Prompt: “Describe an object you were incredibly attached to as a child. What became of it?”
When I was in high school (sophomore, still a child), I bought a little silver ring in one of those cheap junky jewelry stores that appeal so much to teenagers. The little silver ring had a tall skinny capital “E” on the top of it. My name begins with “J,” so why did I want an E? There is a story behind that, as you might imagine.
When I was a teen, I used to love to talk to my mother about her childhood. One thing she happened to mention once was that her name, Alice, was misspelled on her birth certificate. It was spelled E-l-i-s. She said it was because the person who wrote it was German, and that is how he pronounced her name. He wrote it phonetically on the birth certificate.
I thought it was a really “cool” mistake, and it could have been an awesome, unique name for me if she’d only thought of it.

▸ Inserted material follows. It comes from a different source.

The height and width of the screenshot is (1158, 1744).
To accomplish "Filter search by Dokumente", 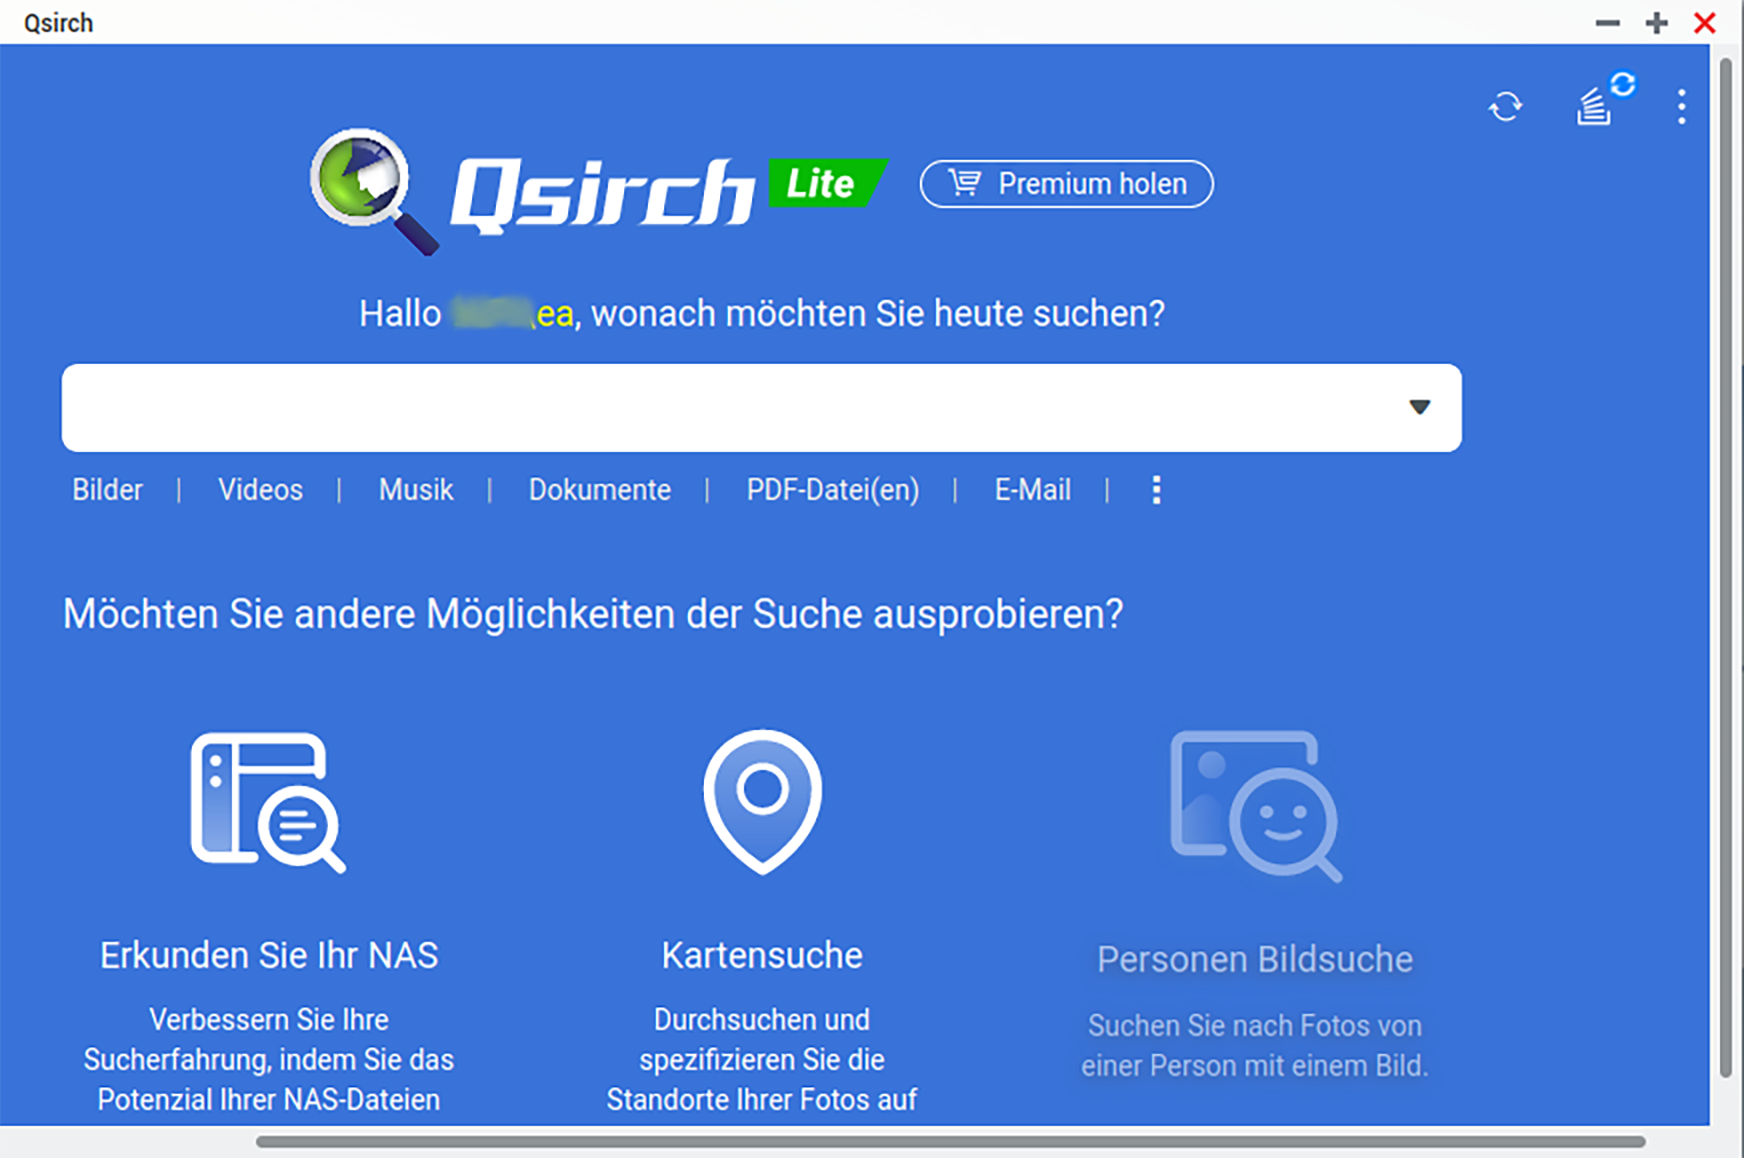I will coord(599,490).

I’ve always hated my name.
So, in high school, after I’d heard that story, my nickname became “Elis,” at least to my boyfriend at the time, and that little ring was the symbol of that name, and that time in my life.

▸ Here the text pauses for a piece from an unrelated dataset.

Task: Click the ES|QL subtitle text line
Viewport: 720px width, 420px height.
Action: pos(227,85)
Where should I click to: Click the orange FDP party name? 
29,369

What happened to the ring? Truthfully, I don’t know. Of all the things I’ve saved from the past, that is not one of them. Maybe I just outgrew that silly pretention. But sometimes I wish I’d changed my name to “Elis” because it is unique, it is sort of a family name, and it has a story behind it. It would also have honored my mom, who is gone now. I wanted that name, or another name from my dad’s side, “Dayla.” Why couldn’t I have been called one of those interesting names? I have asked myself more than once.
It’s probably too late to change it now, but I still hate my name. And since I’ve recently thought of it again, I wish I could find that silver ring with the skinny E on it.